The research team elaborated on the way in which the bacterium Clostridium scindens carries out the hormonal transformation of bile acid. But it turns out that C. scindens can modify glucocorticoids and convert them to androgens. Why is this important? Hylemon explains that, in the gut, androgen steroids can be further modified by other members of the intestinal microbiota to produce testosterone derivatives. It is then possible that these steroid metabolites interact with the host nuclear receptors or other intestinal organisms. In males, for example, the prostate gland is close to the wall of the rectum. Therefore, androgens produced by intestinal bacteria are able to passively pass, possibly altering the physiology of prostate cells. And this could represent a mechanism that hides beneath the appearance of benign prostatic hypertrophy as we age. C. scindens is the only bacterium in the human gastrointestinal tract so far identified to do this, but how does it convert the glucocorticoids into androgens?
Hylemon and colleagues used high-speed nucleic acid sequences to identify the genes encoding the enzymes involved in this biotransformation. They knew that genes were activated by cortisol, a steroid hormone induced by stress. By comparing the levels of messenger RNA (mRNA) of C. scindens grown in liquid culture with and without cortisol, investigators reasoned that they would be able to identify candidate genes. They identified a group of genes encoding a trans-ketolase enzyme that is different from those involved in sugar metabolism. But the researchers still do not know if this bacterial enzyme has evolved specifically to carry out the bio-transformation of glucocorticoids into androgens. The implication of the work is that C. scindens could play an important role in the endocrine system. Doctors Hylemon and Ridlon comment: “It is generally recognized in the field that the intestinal microbiota is a virtual organ, and we believe that, like other organs of the body, this organ has specialized cells that produce hormones derived from bile acids synthesized by the host and steroid hormones.

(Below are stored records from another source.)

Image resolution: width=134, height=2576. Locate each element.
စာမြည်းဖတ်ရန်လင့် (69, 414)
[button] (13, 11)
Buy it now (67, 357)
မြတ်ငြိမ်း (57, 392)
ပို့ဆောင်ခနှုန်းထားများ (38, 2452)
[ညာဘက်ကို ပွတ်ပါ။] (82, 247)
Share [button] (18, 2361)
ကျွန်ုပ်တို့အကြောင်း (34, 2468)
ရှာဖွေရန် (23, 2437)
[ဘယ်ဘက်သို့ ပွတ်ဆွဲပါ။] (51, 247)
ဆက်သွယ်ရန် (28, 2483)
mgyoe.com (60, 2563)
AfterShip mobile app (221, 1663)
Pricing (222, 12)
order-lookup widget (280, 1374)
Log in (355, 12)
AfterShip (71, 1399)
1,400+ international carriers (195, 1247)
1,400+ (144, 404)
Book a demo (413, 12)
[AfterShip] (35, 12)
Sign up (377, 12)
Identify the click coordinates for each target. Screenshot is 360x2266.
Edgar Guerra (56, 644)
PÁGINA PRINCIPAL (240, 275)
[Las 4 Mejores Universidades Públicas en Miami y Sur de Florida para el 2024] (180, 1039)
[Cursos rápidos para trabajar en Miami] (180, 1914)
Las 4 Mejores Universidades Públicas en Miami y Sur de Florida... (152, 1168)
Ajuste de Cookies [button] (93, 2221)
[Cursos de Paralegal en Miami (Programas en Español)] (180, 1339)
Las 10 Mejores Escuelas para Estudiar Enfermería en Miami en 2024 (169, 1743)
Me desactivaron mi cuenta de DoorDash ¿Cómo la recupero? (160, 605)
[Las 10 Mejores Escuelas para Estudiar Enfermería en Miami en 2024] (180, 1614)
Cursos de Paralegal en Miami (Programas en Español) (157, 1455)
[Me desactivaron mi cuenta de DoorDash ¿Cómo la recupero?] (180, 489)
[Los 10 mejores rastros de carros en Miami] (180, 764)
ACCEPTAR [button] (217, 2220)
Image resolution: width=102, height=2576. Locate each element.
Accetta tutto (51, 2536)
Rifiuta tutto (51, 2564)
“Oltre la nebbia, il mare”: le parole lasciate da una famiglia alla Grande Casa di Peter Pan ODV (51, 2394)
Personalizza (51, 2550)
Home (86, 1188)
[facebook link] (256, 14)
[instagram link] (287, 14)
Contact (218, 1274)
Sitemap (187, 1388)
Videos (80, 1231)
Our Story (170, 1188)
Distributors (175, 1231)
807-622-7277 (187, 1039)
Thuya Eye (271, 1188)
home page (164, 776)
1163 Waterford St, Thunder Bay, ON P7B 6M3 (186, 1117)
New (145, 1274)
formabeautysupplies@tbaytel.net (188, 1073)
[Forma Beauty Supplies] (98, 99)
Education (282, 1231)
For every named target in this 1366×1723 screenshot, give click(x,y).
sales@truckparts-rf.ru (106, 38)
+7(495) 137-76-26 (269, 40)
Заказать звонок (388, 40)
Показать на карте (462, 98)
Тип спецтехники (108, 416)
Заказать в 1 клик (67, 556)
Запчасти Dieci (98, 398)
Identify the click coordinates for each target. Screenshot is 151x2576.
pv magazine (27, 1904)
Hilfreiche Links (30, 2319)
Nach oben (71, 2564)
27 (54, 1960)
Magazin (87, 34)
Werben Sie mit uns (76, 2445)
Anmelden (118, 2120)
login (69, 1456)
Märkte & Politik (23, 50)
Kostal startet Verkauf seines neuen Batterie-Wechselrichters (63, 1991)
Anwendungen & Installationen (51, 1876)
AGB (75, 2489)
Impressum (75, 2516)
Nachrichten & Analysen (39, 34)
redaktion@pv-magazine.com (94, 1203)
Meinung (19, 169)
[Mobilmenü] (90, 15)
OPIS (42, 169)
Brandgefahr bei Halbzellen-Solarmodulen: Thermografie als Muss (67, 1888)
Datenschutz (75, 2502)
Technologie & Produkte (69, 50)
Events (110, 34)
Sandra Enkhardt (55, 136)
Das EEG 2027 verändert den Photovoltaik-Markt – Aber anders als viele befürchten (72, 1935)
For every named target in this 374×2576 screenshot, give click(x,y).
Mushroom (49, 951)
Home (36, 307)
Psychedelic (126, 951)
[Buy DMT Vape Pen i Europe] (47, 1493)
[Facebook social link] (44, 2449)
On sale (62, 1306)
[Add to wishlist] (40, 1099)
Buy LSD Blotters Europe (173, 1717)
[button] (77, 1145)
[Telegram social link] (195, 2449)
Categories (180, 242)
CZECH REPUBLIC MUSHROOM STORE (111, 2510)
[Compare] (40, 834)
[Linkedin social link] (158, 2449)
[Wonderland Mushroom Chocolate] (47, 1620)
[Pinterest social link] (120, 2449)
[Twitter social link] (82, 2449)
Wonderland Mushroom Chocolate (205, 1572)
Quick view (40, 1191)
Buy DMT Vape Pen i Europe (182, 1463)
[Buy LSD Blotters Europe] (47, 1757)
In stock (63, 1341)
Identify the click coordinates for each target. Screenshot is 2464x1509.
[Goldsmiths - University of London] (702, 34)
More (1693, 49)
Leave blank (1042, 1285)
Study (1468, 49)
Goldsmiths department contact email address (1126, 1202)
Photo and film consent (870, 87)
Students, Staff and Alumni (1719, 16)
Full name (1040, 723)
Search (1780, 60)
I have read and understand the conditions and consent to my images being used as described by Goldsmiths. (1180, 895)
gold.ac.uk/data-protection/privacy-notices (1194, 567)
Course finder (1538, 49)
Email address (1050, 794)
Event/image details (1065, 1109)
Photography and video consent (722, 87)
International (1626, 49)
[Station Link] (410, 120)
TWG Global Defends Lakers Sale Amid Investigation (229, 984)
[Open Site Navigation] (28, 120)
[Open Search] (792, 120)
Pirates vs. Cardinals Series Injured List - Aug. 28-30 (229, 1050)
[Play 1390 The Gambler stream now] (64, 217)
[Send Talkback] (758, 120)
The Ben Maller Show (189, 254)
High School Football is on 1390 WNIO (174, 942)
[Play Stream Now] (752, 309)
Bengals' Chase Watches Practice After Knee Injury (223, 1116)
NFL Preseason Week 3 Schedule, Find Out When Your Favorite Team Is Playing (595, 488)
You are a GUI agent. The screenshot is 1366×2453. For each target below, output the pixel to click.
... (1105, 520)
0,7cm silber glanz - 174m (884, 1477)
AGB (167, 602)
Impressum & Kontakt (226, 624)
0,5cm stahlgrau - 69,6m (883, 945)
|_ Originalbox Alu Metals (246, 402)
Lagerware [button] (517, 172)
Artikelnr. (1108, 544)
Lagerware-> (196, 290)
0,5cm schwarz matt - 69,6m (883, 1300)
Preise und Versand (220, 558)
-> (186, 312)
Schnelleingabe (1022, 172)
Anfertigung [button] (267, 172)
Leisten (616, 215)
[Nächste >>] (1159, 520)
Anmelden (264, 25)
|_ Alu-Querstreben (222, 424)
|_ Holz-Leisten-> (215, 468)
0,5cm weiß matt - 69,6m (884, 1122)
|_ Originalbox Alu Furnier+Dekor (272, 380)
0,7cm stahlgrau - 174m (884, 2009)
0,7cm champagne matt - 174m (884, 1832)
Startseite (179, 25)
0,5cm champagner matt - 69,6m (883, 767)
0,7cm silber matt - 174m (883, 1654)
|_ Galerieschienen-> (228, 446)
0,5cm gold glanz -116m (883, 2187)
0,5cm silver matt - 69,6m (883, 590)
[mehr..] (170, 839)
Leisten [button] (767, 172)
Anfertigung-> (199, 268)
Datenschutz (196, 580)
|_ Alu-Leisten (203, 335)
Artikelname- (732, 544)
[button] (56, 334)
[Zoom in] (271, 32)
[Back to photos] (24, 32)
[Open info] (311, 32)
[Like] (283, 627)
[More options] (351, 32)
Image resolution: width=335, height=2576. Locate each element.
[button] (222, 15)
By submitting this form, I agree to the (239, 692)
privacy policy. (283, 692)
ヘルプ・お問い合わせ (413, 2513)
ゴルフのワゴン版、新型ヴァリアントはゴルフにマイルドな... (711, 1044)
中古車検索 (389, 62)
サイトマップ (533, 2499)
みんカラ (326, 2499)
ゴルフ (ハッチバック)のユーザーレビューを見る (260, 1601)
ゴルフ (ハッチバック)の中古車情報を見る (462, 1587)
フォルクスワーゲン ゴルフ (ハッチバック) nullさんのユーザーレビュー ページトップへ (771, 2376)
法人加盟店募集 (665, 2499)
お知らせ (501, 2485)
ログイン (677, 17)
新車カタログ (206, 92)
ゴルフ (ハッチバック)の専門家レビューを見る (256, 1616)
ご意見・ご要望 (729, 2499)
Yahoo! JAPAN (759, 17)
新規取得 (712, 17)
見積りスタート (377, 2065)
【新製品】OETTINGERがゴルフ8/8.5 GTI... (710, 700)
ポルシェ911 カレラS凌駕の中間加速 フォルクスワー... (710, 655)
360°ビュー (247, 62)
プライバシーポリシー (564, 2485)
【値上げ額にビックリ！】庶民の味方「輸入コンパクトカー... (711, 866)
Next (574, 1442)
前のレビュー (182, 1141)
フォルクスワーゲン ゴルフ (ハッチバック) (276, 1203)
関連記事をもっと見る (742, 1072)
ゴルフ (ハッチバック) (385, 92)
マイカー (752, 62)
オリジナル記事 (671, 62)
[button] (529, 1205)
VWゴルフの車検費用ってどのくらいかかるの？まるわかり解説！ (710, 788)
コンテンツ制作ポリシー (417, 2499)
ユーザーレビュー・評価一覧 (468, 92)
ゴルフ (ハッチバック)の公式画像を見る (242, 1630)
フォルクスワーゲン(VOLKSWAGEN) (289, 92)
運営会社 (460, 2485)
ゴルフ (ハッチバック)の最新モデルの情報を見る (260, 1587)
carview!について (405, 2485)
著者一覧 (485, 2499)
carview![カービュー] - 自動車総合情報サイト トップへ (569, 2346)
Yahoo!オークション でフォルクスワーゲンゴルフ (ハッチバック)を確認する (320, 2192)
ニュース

Because the intestinal microbiota is able to produce hormones, there are no more doubts: the gut microbiota is an endocrine organ. “The research team would now like to investigate whether these androgen-like molecules have the same effects. on the physiology of those generated by the human endocrine system, Hylemon says: “Our next step is to screen bile acids and the metabolites of steroid hormones generated by bacteria. In fact, they can bind and activate both surface receptors and nuclear receptors, being able to generate confusion on the interpretation of responses”. The results of this study have enormous implications on the connections between human health and the immune system. If it is true that certain intestinal bacteria can contribute to the synthesis of steroid hormones, one could understand why certain diseases are more frequent in one sex than in the other. E.g. autoimmune diseases such as rheumatoid arthritis, systemic lupus and multiple sclerosis, have a significantly higher incidence among women than men, What does this depend on the differences in composition between the human intestine and the woman? This hypothesis has been described, but not detailed. Is it possible that C. scindens preferably colonizes the male intestine with respect to the female one?
To complicate matters, the team’s study found that the bacterium Propionimicrobium lymphophilum, a normal colonizer of the urinary tract, also expresses an almost identical enzyme (17,20-desmolase). What is the meaning of this phenomenon? Let the confirmations and answers come from the experts.
- edited by Dr. Gianfrancesco Cormaci, PhD, specialist in Clinical Biochemistry.